(Try it) Nothing before the line containing "Click the Add" should appear; please restate that line and every later line word for word through the end of the listing.

***** Listed records

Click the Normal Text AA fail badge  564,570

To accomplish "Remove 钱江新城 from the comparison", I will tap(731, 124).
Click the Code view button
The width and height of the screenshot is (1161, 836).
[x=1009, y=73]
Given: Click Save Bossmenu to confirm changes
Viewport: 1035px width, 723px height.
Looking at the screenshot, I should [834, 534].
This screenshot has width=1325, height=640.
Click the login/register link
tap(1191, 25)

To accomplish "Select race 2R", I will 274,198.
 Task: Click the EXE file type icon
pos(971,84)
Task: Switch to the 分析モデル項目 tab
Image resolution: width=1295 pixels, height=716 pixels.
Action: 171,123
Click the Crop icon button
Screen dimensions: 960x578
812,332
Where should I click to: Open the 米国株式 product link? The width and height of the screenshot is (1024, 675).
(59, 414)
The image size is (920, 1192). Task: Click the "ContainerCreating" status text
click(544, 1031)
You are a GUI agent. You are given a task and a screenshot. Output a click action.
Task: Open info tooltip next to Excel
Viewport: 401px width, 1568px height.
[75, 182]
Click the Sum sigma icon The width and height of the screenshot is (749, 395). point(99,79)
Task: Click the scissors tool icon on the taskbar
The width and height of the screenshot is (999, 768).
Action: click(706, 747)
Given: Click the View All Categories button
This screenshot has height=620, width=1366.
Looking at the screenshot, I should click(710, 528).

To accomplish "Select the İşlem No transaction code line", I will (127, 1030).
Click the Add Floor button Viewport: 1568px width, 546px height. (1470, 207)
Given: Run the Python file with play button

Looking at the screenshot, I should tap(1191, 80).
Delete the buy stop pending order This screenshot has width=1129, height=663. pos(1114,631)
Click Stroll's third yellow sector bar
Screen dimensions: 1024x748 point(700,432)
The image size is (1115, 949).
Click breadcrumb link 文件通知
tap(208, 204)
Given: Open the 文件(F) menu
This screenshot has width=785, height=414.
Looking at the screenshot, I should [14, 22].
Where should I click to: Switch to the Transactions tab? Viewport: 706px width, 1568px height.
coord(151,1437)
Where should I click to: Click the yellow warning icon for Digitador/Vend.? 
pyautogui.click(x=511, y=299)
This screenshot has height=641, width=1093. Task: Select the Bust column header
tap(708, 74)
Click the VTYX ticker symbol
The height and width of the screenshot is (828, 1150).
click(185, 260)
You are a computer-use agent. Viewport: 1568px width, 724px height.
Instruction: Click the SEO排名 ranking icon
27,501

**********

(Answer)
Click the Add Floor button Viewport: 1568px width, 546px height. (1470, 207)
Given: Run the Python file with play button

Looking at the screenshot, I should tap(1191, 80).
Delete the buy stop pending order This screenshot has width=1129, height=663. pos(1114,631)
Click Stroll's third yellow sector bar
Screen dimensions: 1024x748 point(700,432)
The image size is (1115, 949).
Click breadcrumb link 文件通知
tap(208, 204)
Given: Open the 文件(F) menu
This screenshot has width=785, height=414.
Looking at the screenshot, I should [14, 22].
Where should I click to: Switch to the Transactions tab? Viewport: 706px width, 1568px height.
coord(151,1437)
Where should I click to: Click the yellow warning icon for Digitador/Vend.? 
pyautogui.click(x=511, y=299)
This screenshot has height=641, width=1093. Task: Select the Bust column header
tap(708, 74)
Click the VTYX ticker symbol
The height and width of the screenshot is (828, 1150).
click(185, 260)
You are a computer-use agent. Viewport: 1568px width, 724px height.
Instruction: Click the SEO排名 ranking icon
27,501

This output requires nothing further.